MotoGP: Revolutions In Progress

Six takeaways from the second preseason test at Sepang.

Andrea Dovizioso test action shot

The second preseason MotoGP test at Malaysia’s Sepang International Circuit has brought dramatic developments:

1. Ducati goes "Open!" As predicted some time ago, Ducati decided today to accept the "penalty" of using series-spec Magneti Marelli software with the spec ECU in return for the benefits of 12 engines per rider rather than five, 24 liters of fuel per race rather than 20, and the option of being able to make powerplant design changes during the year. Ducati's Andrea Dovizioso was third quickest on day three of the test with a 2:00.067 lap; Valentino Rossi and Dani Pedrosa were tied for first at 1:59.999.

2. Bridgestone crushes Jorge Lorenzo's riding style! At this test, only the 2014 Bridgestone tires were available, and using them, Lorenzo could only manage to be seventh-fastest on day three. He said they offered less edge grip on corner entry, at the apex, and during exit acceleration than did the '13 tires. As his style is uniquely dependent upon corner speed, big changes either to his Yamaha YZR-M1 or to his style will be required.

3. Rossi on top! How can this be? The rider who so notoriously failed to adapt to the Ducati in 2011 and 2012 has changed his riding style so he can make the 2014 Bridgestones work. He said, "I have tried to modify my style a little bit so it does not stress too much the tire on the edge and try to stay more out of the bike and study the way to improve." This means he has moved away from corner speed, toward what Cal Crutchlow (eighth on day three) calls "Honda's V-shaped line." If Rossi can do this, can Lorenzo?

4. Is Yamaha having second thoughts? This was the last day on which a team could declare its intention to "go Open" as Ducati has done. Yamaha management, seeing the inexperienced Aleix Espargaro on an "Open" Yamaha (a leased M1 pneumatic-valve engine in a 2013 M1 chassis) set fourth-fastest time at 2:00.101, may be having second thoughts about not following Ducati's lead.

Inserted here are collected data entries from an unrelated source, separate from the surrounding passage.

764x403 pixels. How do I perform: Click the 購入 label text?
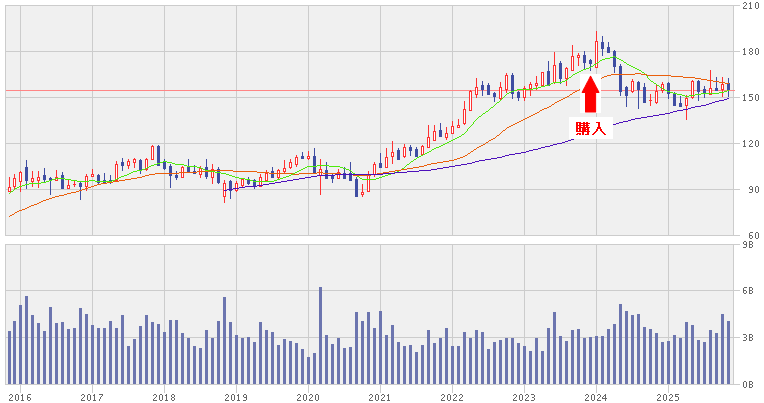click(591, 128)
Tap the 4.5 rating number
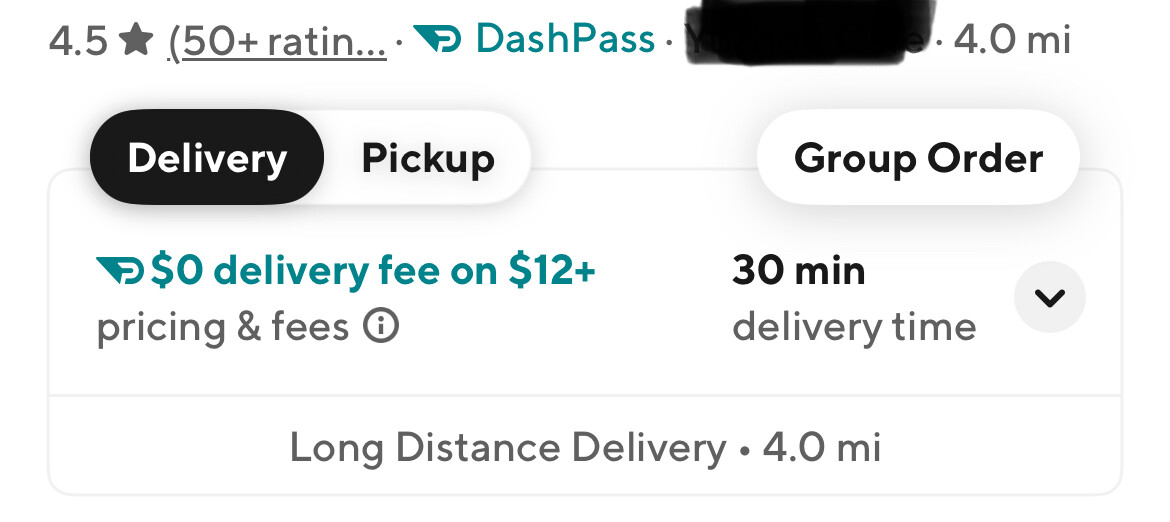Viewport: 1170px width, 522px height. [x=78, y=41]
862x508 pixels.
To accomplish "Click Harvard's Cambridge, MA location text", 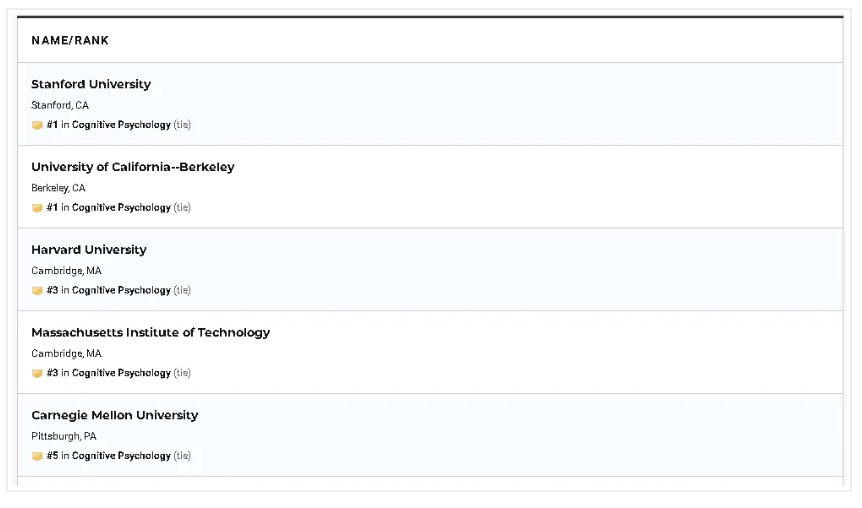I will pos(66,271).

Having 24 liters of fuel means a richer, smoother, and more powerful engine map can be used.

Nicky Hayden test action shot

5. Honda's production racer, basically an RC213V with metal valve springs instead of pneumatic, is still not fast. Nicky Hayden's Aspar example is just out of the top 10. Don't think of hyper rpm as the only capability of pneumatic valve springs. Pneumatics can make valves follow short-duration, high-lift cams that combine strong acceleration (from the short duration, which broadens torque) with top speed (made possible by the high lift). The metal valve-spring Hondas are surely suffering the performance-sapping effects of longer timings and lower lift.

6. I hear you, Kenny! Way back in the 1990s, Kenny Roberts inveighed against corner speed, saying that relying on edge grip all the way around a corner exposes the rider to unnecessary risk and uses up edge grip, which veteran Öhlins tech Jon Cornwell calls "a wasting asset." Honda's V-shaped line is really the modern version of Kenny's dirt-track-derived point-and-shoot style. The rider enters at substantial but not extreme lean, concentrates his turning at the apex and on the tire edges (this is when Marc Marquez gets his elbow on the pavement), then lifts the bike dramatically to begin hard acceleration for a high exit speed. This reduces risk and conserves edge grip, while giving a fast, accelerating corner exit. This year's Bridgestones favor this style and not Lorenzo's.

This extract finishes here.